“An educated Malawian girl has high earning potential, enjoys good health, she is less likely to marry as a teenager, has fewer children, less likely to be a victim of gender based violence, more likely to educate her children and be productive to the community and the country at large.”

What we do

Girls Empowerment Network Malawi exists to amplify the voices of adolescent girls and young girls to reach decision making tables. We have been involved in building and creating a grassroot network of girls and young women advocates. We want to give the adolescent girls a voice and a platform where their thoughts and voices are heard. We believe that girls should be properly armed to fight the injustice and inequalities they face in order to achieve positive social transformation and be the change they want to be.

 

Girl Education challenge

There is underrepresentation of girls in schools leading to low education attainment for girls. School dropout is very high among adolescent girls. This is attributed to economic as well as social attitudes that tend to undervalue girls’ education as in most cases marriage is perceived to be the ultimate goal for girls. GENET has been working to increase access to education for girls in GENET priority intervention areas. Due to financial constraints, many girls face significant challenges in attending school regularly and affording appropriate scholastic supplies.

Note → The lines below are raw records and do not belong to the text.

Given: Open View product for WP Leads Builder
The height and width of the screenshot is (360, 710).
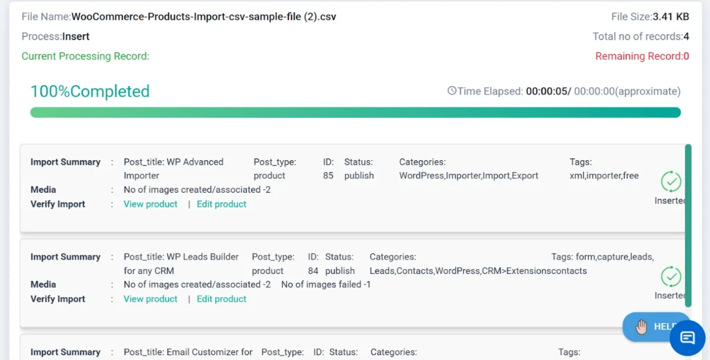Looking at the screenshot, I should (150, 299).
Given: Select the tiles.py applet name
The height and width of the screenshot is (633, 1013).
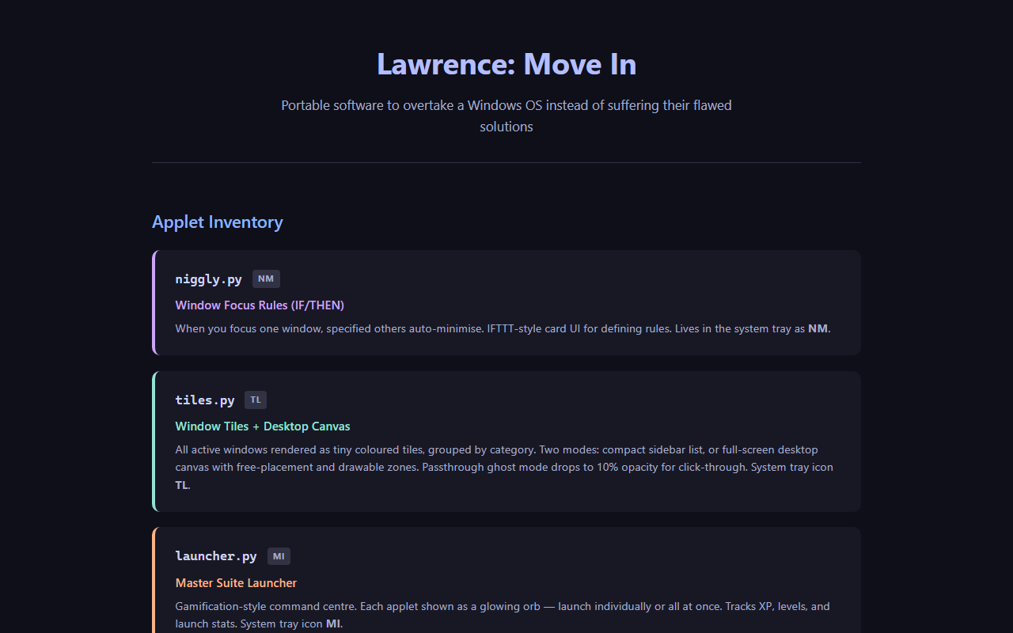Looking at the screenshot, I should [x=205, y=400].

Violence in schools is also a barrier for girls to education in our area and GENET work with local structures to eliminate violence in schools and make the school environment safe for every child.

We also encourage girls to remain in schools and attend all lessons even during their menses through provision of low cost sustainable sanitary pads and underwear. Most poor girls miss out classes every time they are menstruating because they cannot take care of themselves at school. Most poor adolescent girls cannot afford disposable pads and do not have pants (underwear). Through keeping girls at school project, girls can now attend all lessons and have demonstrated an improvement in terms of their class participation and grade.

An educated Malawian girl has high earning potential, enjoys good health, she is less likely to marry as a teenager, has fewer children, less likely to be a victim of gender based violence, more likely to educate her children and be productive to the community and the country at large.